((
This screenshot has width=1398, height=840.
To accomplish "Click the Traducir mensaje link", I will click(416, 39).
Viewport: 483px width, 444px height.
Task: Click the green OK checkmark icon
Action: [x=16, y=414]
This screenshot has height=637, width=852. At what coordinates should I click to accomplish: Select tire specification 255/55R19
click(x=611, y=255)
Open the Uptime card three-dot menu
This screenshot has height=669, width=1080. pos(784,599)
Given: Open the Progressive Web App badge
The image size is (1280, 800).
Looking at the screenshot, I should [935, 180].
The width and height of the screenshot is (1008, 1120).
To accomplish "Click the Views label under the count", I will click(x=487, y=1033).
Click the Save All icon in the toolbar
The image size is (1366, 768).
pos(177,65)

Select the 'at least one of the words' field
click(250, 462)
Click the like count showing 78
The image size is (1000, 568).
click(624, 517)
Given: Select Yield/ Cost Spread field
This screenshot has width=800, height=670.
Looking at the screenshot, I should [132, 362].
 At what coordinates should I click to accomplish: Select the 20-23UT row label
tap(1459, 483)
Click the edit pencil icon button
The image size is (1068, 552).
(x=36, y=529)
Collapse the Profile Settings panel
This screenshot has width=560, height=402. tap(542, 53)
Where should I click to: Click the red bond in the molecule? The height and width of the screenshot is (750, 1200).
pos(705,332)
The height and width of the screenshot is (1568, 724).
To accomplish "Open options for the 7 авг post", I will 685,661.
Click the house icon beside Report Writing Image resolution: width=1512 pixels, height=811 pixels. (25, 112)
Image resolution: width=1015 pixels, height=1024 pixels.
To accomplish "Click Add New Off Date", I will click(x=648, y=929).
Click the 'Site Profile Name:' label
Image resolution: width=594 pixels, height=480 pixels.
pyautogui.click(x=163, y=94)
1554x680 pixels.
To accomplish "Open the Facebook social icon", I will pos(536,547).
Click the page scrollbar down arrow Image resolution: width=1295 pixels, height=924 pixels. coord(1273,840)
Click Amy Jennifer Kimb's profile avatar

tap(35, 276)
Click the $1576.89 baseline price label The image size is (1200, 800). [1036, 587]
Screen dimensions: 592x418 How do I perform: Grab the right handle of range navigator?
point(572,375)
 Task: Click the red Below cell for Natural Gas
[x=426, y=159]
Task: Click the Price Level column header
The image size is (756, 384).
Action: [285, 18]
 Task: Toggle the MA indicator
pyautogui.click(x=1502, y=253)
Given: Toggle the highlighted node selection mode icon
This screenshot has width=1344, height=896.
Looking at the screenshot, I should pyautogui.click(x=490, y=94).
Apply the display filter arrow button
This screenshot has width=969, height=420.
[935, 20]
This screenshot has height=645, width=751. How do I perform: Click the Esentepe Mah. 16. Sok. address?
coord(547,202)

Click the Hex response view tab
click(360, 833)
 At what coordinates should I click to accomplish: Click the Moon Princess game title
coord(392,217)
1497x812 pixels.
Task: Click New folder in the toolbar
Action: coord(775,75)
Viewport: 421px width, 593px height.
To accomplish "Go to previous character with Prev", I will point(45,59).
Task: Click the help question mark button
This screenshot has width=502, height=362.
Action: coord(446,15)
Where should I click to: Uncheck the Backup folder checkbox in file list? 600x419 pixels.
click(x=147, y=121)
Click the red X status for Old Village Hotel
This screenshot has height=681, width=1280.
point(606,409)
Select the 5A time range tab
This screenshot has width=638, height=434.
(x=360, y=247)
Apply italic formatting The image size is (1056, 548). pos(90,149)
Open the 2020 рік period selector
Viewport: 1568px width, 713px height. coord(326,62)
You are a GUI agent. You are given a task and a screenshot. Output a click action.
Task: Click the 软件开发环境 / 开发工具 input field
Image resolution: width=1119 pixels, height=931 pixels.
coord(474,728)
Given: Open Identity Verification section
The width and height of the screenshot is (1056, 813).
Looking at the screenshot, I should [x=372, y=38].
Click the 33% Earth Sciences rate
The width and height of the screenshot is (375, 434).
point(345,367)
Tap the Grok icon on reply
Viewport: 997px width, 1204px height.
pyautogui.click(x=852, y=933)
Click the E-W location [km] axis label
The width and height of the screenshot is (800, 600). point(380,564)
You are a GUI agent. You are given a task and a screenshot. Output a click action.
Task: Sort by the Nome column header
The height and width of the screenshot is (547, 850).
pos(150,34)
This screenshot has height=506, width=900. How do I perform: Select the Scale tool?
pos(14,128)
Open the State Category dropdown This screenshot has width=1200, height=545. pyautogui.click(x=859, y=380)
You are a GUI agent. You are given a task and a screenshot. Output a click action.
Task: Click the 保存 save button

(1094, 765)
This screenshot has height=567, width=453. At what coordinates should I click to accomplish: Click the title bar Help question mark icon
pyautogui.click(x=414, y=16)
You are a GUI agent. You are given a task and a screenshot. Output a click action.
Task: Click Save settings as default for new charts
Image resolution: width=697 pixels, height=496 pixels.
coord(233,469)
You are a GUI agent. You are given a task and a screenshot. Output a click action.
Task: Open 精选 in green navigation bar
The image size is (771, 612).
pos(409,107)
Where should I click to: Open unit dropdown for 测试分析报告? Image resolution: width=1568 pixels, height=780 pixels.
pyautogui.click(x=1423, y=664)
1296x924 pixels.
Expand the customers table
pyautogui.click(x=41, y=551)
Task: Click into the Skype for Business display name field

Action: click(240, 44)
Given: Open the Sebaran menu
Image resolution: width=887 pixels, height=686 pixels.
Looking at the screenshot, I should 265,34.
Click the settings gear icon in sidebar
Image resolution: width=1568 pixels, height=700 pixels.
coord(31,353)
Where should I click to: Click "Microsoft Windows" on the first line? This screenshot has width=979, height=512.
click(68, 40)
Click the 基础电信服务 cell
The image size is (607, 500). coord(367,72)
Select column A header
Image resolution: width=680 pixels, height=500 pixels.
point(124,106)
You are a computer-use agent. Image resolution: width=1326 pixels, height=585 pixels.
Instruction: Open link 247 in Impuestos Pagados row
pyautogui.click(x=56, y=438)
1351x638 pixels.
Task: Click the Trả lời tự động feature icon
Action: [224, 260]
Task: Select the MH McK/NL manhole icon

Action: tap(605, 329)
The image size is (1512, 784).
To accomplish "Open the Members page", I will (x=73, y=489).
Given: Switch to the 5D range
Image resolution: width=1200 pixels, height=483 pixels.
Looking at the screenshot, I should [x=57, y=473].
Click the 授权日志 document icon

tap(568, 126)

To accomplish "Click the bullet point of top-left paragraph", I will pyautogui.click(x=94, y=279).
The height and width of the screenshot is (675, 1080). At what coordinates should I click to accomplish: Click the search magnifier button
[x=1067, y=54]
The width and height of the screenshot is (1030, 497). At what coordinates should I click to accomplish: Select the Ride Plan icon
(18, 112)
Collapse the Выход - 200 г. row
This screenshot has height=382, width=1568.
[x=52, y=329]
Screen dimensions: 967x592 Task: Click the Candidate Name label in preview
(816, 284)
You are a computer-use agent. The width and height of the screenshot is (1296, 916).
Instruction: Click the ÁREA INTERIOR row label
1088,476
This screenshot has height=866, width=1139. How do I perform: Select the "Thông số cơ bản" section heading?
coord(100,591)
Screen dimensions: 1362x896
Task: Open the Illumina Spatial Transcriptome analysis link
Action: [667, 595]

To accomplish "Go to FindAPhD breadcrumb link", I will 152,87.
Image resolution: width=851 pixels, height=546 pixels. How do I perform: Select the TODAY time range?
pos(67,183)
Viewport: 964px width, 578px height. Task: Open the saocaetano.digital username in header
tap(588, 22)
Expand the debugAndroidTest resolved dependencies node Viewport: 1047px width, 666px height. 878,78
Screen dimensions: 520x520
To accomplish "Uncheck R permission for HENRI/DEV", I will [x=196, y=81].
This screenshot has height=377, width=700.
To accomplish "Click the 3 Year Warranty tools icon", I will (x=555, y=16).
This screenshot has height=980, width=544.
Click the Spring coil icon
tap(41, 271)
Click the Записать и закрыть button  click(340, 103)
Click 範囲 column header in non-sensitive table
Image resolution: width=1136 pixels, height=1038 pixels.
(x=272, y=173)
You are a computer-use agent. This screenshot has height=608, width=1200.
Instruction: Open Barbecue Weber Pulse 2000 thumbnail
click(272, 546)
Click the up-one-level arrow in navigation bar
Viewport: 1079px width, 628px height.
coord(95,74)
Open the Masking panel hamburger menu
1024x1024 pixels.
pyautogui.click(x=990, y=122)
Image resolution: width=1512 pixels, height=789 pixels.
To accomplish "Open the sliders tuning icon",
))
▶ _WHAT THE TASK ASKS_: Copy, character for character, the lines from the line that holds "This screenshot has height=866, width=1139." through the final line of the records above.

▶ _TASK ANSWER_:
This screenshot has height=866, width=1139. How do I perform: Select the "Thông số cơ bản" section heading?
coord(100,591)
Screen dimensions: 1362x896
Task: Open the Illumina Spatial Transcriptome analysis link
Action: [667, 595]

To accomplish "Go to FindAPhD breadcrumb link", I will 152,87.
Image resolution: width=851 pixels, height=546 pixels. How do I perform: Select the TODAY time range?
pos(67,183)
Viewport: 964px width, 578px height. Task: Open the saocaetano.digital username in header
tap(588, 22)
Expand the debugAndroidTest resolved dependencies node Viewport: 1047px width, 666px height. 878,78
Screen dimensions: 520x520
To accomplish "Uncheck R permission for HENRI/DEV", I will [x=196, y=81].
This screenshot has height=377, width=700.
To accomplish "Click the 3 Year Warranty tools icon", I will (x=555, y=16).
This screenshot has height=980, width=544.
Click the Spring coil icon
tap(41, 271)
Click the Записать и закрыть button  click(340, 103)
Click 範囲 column header in non-sensitive table
Image resolution: width=1136 pixels, height=1038 pixels.
(x=272, y=173)
You are a computer-use agent. This screenshot has height=608, width=1200.
Instruction: Open Barbecue Weber Pulse 2000 thumbnail
click(272, 546)
Click the up-one-level arrow in navigation bar
Viewport: 1079px width, 628px height.
coord(95,74)
Open the Masking panel hamburger menu
1024x1024 pixels.
pyautogui.click(x=990, y=122)
Image resolution: width=1512 pixels, height=789 pixels.
To accomplish "Open the sliders tuning icon",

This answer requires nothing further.